Multi-Value Filter Handling
Tags and categories often have multiple values. "Find docs in [engineering, sales] categories from [2023, 2024]."
async function multiValueFilters(
query: string,
categories: string[],
years: number[]
): Promise<Document[]> {
const yearRange = [
`${Math.min(...years)}-01-01`,
`${Math.max(...years)}-12-31`,
];
const filter: FilterExpression = {
operator: 'and',
conditions: [
{
field: 'metadata.category',
operator: 'in',
value: categories,
},
{
field: 'metadata.date',
operator: 'between',
value: yearRange,
},
],
};
return await vectorDb.searchWithFilter(query, filter);
}
The in operator for multi-value matching is essential for usability. Without it, users can't easily combine options.
Filter Cardinality and Index Strategy
High-cardinality fields (unique IDs, timestamps) are expensive to filter. Low-cardinality fields (categories, statuses) are cheap.
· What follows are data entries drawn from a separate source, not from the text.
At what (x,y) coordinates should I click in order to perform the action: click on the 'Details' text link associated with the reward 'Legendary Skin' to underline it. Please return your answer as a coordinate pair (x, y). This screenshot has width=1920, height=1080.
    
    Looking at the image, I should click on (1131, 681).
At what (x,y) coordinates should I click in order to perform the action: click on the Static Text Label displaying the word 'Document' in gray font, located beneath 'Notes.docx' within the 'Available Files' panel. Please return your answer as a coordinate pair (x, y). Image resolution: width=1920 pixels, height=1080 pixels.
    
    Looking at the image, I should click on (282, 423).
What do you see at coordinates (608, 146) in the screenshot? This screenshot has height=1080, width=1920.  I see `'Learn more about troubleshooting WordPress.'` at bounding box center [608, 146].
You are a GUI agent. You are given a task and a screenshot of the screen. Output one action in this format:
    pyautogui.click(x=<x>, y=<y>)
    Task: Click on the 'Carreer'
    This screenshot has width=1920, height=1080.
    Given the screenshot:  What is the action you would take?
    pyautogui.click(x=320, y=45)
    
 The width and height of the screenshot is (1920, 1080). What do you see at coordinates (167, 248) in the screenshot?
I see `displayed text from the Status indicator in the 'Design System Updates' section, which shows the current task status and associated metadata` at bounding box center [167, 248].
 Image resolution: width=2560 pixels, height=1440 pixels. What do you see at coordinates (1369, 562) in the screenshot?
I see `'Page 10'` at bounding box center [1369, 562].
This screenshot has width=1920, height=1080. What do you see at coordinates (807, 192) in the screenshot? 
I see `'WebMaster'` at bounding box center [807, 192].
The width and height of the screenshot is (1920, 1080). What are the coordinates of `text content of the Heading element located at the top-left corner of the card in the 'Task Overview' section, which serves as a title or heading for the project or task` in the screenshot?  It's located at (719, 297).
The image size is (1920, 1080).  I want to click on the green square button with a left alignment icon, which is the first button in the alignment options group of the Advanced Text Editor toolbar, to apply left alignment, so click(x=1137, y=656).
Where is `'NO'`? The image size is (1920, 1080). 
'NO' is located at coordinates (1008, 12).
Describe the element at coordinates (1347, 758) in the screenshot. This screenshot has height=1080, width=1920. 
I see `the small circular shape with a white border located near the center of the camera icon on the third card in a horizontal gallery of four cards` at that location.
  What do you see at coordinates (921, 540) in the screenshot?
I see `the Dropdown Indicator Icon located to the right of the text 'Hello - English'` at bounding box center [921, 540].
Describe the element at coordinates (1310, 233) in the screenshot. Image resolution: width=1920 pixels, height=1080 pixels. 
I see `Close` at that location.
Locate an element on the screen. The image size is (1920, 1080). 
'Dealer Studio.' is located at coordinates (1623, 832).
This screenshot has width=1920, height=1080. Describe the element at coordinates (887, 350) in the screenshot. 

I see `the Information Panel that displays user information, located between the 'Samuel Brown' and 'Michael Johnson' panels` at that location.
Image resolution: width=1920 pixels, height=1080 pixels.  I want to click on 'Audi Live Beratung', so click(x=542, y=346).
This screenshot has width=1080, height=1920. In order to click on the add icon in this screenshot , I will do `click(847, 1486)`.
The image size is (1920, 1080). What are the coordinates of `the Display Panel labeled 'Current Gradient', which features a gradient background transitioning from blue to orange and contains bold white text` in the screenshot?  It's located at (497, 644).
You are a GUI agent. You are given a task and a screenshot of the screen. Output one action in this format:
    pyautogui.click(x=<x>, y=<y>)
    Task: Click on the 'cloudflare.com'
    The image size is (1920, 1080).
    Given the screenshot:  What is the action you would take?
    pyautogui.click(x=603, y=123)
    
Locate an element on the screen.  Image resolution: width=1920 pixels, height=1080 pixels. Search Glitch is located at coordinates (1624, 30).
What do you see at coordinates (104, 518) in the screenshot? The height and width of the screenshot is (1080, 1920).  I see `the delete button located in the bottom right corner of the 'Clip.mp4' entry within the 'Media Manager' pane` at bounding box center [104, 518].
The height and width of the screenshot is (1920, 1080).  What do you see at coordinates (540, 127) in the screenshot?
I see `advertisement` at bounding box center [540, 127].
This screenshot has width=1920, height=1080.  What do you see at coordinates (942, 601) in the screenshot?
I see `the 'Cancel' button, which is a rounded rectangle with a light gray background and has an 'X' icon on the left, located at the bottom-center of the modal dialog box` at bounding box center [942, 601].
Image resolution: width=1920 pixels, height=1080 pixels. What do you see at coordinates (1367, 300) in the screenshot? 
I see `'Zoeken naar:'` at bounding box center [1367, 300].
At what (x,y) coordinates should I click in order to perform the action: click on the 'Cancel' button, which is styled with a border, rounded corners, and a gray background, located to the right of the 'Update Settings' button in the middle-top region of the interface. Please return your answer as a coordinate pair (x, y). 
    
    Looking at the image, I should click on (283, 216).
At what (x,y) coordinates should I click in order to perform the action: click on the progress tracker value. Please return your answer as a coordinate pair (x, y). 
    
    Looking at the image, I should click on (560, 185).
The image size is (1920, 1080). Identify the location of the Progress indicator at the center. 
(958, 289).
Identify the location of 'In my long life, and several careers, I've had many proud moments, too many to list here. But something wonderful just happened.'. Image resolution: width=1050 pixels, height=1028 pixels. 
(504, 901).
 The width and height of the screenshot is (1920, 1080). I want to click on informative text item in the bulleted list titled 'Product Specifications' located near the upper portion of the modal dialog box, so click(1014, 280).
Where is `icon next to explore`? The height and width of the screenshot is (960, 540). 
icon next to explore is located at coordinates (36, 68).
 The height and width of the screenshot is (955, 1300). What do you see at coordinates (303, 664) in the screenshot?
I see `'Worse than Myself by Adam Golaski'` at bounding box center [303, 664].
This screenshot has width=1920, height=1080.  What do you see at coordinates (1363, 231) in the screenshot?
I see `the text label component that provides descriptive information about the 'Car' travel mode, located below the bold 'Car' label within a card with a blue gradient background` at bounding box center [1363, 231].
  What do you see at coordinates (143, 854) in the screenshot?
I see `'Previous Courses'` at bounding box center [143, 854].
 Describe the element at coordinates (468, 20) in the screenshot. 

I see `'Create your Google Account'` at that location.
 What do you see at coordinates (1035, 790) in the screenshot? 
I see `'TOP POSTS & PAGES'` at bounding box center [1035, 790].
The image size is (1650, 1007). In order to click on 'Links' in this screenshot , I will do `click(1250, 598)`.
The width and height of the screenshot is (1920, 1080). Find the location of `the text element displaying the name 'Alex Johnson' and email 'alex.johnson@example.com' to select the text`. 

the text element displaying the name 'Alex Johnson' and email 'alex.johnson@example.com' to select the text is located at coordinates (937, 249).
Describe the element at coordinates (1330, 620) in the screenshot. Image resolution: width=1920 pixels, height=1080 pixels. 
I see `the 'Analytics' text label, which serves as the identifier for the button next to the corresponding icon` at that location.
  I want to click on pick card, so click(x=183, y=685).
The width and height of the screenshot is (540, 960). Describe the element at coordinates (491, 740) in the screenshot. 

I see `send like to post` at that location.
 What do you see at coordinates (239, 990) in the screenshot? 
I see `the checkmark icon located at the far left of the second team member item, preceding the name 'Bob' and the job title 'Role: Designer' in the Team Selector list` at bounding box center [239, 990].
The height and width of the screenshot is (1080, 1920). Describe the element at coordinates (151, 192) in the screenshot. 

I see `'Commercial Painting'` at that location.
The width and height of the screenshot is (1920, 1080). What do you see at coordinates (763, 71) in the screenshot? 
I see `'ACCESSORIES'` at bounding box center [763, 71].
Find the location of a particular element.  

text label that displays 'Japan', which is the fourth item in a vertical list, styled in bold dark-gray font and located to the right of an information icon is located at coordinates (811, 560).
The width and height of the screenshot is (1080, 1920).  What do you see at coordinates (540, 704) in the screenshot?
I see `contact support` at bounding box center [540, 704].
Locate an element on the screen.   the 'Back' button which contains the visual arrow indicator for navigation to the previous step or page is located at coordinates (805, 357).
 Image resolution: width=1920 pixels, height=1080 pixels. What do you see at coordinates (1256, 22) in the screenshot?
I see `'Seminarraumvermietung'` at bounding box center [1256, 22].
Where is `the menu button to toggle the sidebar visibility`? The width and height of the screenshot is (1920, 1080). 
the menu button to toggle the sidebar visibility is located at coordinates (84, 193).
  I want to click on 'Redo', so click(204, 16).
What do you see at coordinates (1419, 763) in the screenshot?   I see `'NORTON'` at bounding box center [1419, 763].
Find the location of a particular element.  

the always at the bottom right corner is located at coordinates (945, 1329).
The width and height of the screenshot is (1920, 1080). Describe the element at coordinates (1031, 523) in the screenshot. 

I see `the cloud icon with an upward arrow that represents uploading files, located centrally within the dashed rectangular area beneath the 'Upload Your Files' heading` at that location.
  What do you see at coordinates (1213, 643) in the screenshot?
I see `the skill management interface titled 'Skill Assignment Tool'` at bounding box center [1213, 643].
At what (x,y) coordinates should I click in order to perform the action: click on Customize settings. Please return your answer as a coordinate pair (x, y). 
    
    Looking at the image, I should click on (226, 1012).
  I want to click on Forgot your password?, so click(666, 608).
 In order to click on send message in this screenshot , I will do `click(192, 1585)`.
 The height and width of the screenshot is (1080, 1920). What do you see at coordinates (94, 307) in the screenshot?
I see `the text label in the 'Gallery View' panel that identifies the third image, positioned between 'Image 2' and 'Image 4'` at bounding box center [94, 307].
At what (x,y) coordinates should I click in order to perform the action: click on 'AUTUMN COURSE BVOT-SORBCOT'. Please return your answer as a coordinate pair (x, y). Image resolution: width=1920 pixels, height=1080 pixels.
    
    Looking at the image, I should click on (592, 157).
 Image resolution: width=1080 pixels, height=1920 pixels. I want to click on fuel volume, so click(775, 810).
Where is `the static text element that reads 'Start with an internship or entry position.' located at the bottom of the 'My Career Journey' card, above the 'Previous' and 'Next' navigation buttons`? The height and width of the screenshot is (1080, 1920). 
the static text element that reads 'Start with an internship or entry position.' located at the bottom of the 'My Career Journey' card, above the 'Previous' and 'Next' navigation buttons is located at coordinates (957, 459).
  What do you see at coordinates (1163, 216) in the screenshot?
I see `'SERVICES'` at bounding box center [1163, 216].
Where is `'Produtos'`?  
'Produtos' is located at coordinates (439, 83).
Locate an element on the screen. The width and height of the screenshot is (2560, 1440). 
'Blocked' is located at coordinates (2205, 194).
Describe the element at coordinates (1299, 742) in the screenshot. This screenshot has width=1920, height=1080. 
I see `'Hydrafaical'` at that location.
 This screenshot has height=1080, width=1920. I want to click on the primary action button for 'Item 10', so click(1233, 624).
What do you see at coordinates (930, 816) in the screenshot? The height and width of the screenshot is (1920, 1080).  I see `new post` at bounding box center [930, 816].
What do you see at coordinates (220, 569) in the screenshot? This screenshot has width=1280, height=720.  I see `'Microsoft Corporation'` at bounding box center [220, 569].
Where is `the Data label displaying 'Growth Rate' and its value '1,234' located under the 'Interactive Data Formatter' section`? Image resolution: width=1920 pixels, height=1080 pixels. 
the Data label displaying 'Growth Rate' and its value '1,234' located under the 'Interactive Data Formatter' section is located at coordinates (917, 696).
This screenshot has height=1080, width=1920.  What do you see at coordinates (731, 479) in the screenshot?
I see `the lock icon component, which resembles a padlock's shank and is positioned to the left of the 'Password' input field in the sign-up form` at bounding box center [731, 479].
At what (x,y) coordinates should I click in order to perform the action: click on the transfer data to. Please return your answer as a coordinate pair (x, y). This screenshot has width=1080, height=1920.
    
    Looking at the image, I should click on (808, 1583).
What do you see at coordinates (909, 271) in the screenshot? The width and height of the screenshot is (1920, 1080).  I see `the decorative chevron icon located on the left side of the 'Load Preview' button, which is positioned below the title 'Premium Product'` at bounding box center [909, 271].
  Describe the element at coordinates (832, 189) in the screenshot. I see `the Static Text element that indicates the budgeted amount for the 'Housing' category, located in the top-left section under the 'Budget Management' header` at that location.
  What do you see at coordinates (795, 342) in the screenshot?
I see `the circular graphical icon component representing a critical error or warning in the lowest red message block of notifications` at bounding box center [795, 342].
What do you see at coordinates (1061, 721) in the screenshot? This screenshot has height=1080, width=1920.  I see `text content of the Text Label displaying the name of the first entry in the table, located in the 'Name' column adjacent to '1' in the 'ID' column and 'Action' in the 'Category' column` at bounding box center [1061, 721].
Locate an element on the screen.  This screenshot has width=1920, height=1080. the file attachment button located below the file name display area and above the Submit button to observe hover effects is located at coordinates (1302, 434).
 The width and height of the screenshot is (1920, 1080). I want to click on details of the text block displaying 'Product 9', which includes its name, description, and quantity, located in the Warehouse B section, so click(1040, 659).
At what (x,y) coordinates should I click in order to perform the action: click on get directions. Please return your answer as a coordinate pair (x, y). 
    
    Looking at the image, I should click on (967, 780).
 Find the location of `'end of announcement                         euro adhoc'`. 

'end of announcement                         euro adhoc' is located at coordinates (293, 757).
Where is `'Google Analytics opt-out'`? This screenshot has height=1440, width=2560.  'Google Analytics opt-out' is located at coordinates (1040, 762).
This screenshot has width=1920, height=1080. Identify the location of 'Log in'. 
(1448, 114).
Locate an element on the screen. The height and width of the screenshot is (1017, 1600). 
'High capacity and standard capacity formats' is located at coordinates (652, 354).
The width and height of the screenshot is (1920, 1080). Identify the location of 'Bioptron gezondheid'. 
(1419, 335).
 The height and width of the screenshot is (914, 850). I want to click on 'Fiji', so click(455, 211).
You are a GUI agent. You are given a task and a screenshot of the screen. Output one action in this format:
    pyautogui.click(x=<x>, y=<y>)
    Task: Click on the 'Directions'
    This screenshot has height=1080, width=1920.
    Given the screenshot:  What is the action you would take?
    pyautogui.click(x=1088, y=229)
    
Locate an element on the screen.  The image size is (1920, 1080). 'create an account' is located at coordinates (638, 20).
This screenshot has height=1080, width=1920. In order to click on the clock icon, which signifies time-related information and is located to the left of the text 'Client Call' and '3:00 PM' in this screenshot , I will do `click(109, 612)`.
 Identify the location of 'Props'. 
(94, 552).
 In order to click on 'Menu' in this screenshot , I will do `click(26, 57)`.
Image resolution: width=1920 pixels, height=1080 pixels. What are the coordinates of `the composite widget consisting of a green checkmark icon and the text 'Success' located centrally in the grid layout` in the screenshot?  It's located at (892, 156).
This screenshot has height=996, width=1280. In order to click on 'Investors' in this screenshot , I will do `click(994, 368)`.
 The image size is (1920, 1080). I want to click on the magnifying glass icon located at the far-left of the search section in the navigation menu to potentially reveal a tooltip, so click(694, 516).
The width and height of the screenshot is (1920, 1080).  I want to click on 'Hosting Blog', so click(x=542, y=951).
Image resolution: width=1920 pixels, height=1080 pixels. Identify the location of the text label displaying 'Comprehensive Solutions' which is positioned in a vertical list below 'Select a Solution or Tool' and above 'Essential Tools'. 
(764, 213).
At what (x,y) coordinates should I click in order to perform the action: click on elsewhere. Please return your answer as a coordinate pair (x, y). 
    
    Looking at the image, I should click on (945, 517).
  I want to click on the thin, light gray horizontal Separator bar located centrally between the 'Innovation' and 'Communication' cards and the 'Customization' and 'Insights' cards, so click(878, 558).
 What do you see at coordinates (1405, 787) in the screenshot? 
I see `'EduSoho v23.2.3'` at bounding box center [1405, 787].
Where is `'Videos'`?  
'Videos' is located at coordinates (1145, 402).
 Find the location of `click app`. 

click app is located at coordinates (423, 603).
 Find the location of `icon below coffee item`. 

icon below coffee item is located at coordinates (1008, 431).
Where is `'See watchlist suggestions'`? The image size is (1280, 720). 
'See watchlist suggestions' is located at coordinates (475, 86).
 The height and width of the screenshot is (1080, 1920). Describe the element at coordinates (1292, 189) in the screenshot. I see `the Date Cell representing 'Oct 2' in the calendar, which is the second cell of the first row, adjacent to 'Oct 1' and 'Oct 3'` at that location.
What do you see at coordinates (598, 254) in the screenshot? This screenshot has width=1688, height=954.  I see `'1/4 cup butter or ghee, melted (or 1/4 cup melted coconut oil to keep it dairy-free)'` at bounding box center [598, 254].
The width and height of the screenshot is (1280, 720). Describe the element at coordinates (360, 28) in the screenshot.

// Good: filter by low-cardinality field first
// 10-100 unique values
{
field: 'metadata.category',
operator: 'in',
value: ['engineering', 'product'],
}
// Expensive: filter by high-cardinality field (potentially millions of values)
{
field: 'metadata.authorId',
operator: '=',
value: 'user-12345',
}
For large datasets:
- Index low-cardinality filters at the vector DB level
- For high-cardinality, retrieve and filter in application
- Avoid OR across high-cardinality fields
Checklist
- Design metadata schema capturing date, category, author, tenant, classification
- Implement self-querying to extract filters from natural language
- Use vector database with native filter push-down
- Combine vector similarity with metadata scoring
- Always enforce tenant isolation at the query level
- Support date-range and multi-value filtering
- Monitor query performance; optimize high-cardinality filters
Conclusion
Metadata filtering transforms RAG from blunt similarity matching into precise, secure retrieval. By designing a thoughtful schema and leveraging database-level filtering, you'll reduce noise, respect tenant boundaries, and improve answer relevance. Start simple with date, category, and tenant—expand only as needed.